§ **What this task involves**
Search the lines of the records for the word "each", and copy every line that has it.

= = = =

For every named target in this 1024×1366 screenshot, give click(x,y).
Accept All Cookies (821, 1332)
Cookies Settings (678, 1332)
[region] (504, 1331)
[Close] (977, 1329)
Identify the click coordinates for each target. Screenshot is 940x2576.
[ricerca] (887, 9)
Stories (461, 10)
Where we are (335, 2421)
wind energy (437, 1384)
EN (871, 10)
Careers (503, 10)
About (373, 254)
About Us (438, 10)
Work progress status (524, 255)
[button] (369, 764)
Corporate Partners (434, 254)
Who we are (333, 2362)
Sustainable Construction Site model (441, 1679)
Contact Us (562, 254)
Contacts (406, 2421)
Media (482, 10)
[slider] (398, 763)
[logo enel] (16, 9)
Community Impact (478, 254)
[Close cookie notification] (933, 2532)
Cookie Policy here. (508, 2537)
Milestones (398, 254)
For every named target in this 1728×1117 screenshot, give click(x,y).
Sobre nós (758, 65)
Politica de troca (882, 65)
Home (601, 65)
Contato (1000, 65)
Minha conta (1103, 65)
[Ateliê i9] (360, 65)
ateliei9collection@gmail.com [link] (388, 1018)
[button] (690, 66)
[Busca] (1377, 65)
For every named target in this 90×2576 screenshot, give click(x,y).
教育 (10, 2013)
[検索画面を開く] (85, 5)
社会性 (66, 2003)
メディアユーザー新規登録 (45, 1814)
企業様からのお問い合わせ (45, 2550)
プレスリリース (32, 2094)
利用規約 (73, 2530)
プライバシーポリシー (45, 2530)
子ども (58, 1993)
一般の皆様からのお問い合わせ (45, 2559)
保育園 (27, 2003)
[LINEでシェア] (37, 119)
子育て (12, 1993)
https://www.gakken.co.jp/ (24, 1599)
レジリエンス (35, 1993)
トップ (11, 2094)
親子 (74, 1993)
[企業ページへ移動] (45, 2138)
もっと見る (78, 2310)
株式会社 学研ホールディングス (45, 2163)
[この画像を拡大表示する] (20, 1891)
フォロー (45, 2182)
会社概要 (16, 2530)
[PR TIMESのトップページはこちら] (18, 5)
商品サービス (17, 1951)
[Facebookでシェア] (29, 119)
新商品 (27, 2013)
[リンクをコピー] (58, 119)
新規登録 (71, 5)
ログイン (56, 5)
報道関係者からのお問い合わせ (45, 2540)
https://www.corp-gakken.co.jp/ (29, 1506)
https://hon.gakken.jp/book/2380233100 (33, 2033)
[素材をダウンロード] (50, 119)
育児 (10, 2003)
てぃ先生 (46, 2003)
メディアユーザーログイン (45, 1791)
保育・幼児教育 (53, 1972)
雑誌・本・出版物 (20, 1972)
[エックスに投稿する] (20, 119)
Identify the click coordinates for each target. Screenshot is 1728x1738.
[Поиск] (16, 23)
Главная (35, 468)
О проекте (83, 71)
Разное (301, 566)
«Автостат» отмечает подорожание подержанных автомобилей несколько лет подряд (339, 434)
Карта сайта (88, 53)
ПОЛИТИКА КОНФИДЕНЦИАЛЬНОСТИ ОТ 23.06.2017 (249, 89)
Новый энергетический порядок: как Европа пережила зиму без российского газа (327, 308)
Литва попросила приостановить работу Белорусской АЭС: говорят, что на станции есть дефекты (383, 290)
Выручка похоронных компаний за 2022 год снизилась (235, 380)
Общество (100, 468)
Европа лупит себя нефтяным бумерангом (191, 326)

= = = =

§ **Written solution**
Identify the click coordinates for each target. Screenshot is 940x2576.
Identify the click coordinates for each target. Screenshot is 1728x1738.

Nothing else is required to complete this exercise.